What is meant by this ("expand the function in a series of the eigenfunctions of the given problem")? I don't understand what it is asking to do?
Thanks for any help.
On
Generically, this sort of problem has a sequence of eigenfunctions $\{ f_n \}_{n=1}^\infty$; expanding a given function $f$ in terms of the eigenfunctions means determining scalars $c_n$ such that $f=\sum_{n=1}^\infty c_n f_n$. Strictly speaking this is an infinite linear system; to solve it, one should hope to find an orthogonal system of eigenfunctions with respect to some inner product $\langle \cdot,\cdot \rangle$, so that the $c_n$ are given by $\frac{\langle f,f_n \rangle}{\| f_n \|^2}$.
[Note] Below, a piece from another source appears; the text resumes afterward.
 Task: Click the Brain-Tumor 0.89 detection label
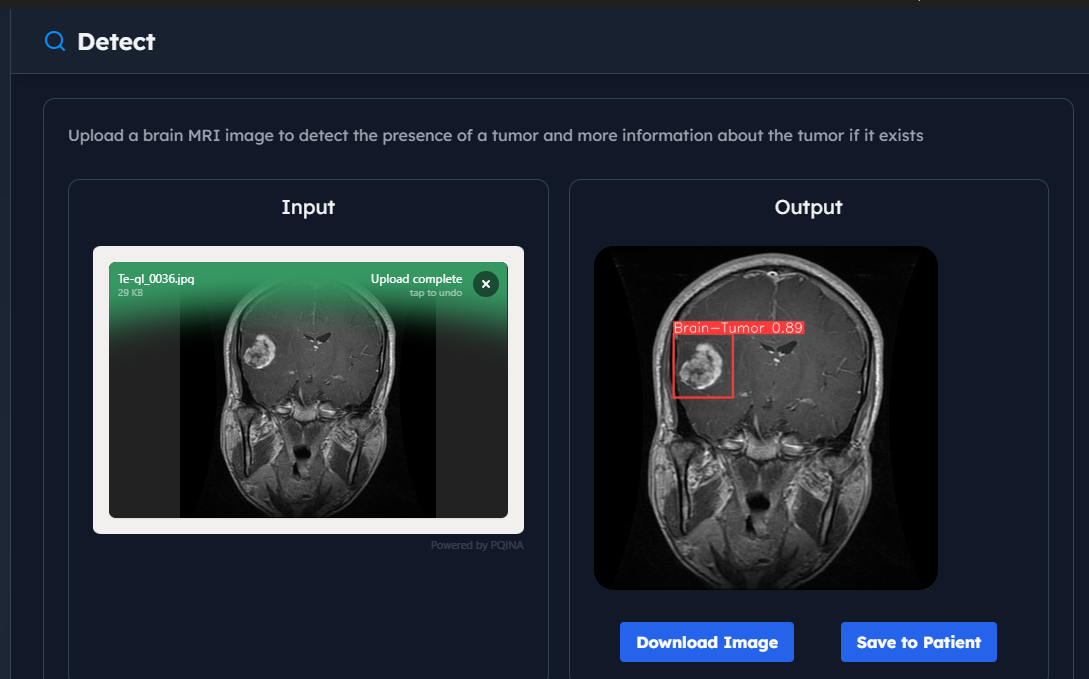(x=738, y=328)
This is an eigenvalue/eigenfunction problem. Disregarding the endpoint conditions for the moment, the solutions of your problem have the form $$ y(x)=Ae^{-x}\cos(\sqrt{\lambda}x)+Be^{-x}\sin(\sqrt{\lambda}x). $$ The solutions that satisfy $y(0)=y(1)=0$ are constant multiples of $$ y_n(x) = e^{-x}\sin(n\pi x),\;\; \lambda_n=n^2\pi^2,\;\;n=1,2,3,\cdots. $$ In order to expand the constant function $f(x)=1$ in the eigenfunctions $\{ y_n \}$, you must find coefficients $C_n$ such that $$ 1 = \sum_{n=1}^{\infty}C_n e^{-x}\sin(n\pi x) \\ e^{x} = \sum_{n=1}^{\infty}C_n \sin(n\pi x). $$ Using the orthogonality of the $\sin(n\pi x)$ functions on $[0,1]$ with respect to the integral gives $C_n$: $$ \int_{0}^{1}e^{x}\sin(n\pi x)dx = C_n\int_{0}^{1}\sin^2(n\pi x)dx \\ C_n = \frac{\int_{0}^{1}e^{x}\sin(n\pi x)dx}{\int_{0}^{1}\sin^2(n\pi x)dx}. $$ The series will converge to $1$ except at $x=0,1$, where it obviously converges to $0$.